De bonne heure, – et suivant l’usage du pays, – on avait fiancé Rebecca à Edwin Coppie, jeune homme de bonne famille, dont les parents résidaient dans un village voisin.
Mais le père d’Edwin étant mort, sa mère alla se fixer sur une propriété qu’ils possédaient près de l’État de Missouri.
C’était à l’époque où recommençait le différend entre les abolitionnistes du Nord et les esclavagistes du Sud.
Edwin prit parti pour les premiers. Rebecca en fut informée; elle lui fit de vifs reproches. Emporté par un amour que la séparation avait attisé, le jeune homme pensa d’abord qu’il pourrait faire bon marché de ses convictions et promit à sa fiancée de s’éloigner de la lutte politique. Mais il comptait sans la générosité de son âme; et, au mois de février 1854, il arrachait, – comme on l’a vu par l’article du Saturday Visitor, toute une bande de nègres, aux fers et aux infamies de la servitude. Cette action héroïque, il l’avait accomplie, non seulement en dépit de sa tendresse pour Rebecca, mais au péril de ses jours; car, outre qu’il est défendu dans la république fédérale, même par la Constitution des États libres, de donner aide et secours aux esclaves marrons, les propriétaires de nègres usent fréquemment de sanglantes représailles contre ceux qui fournissent à leur bétail humain les moyens de s’échapper.

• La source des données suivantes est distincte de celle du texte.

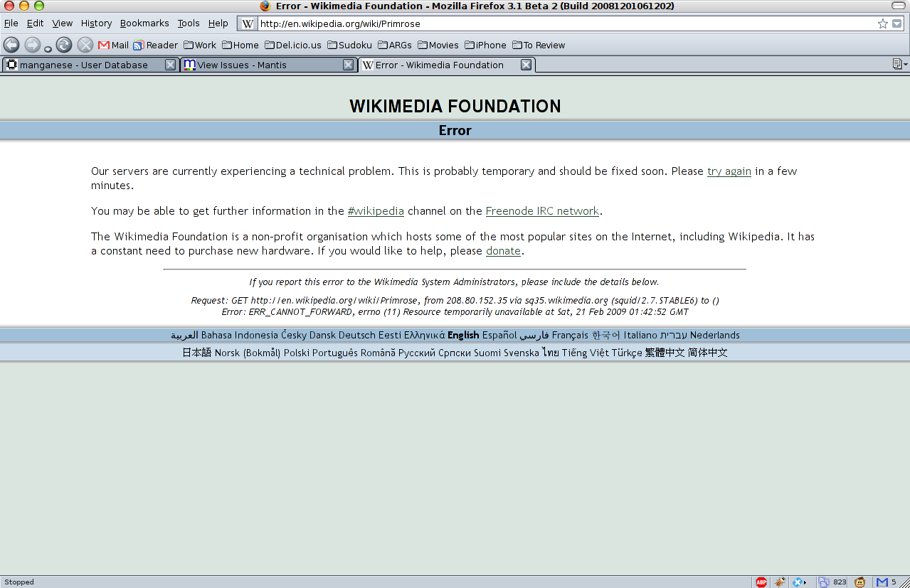The height and width of the screenshot is (588, 910).
Task: Click the Stop loading icon
Action: tap(85, 45)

Au moment où nous le présentons à nos lecteurs, Edwin Coppie arrivait du Canada, où il avait réussi à conduire ses protégés, et où ils étaient à l’abri de leurs bourreaux: – le traité d’Ashburton, conclu entre l’Angleterre et les États-Unis, s’opposant à l’extradition des esclaves qui sont parvenus à passer dans les possessions britanniques de l’Amérique septentrionale.
Comme l’affaire avait eu lieu loin de Dubuque, notre bon jeune homme ne soupçonnait pas qu’elle y fût déjà divulguée, et il se flattait, en prévenant cette révélation, d’atténuer l’effet qu’elle produirait dans l’esprit de miss Sherrington et de ses parents.
Malheureusement pour lui, les journaux publics l’avaient devancé.
Il ne lui restait donc plus qu’à confesser bravement son crime et à en demander pardon. Aussi se disposait-il à le faire avec la candeur qui lui était habituelle, quand M. Sherrington entra dans le parloir.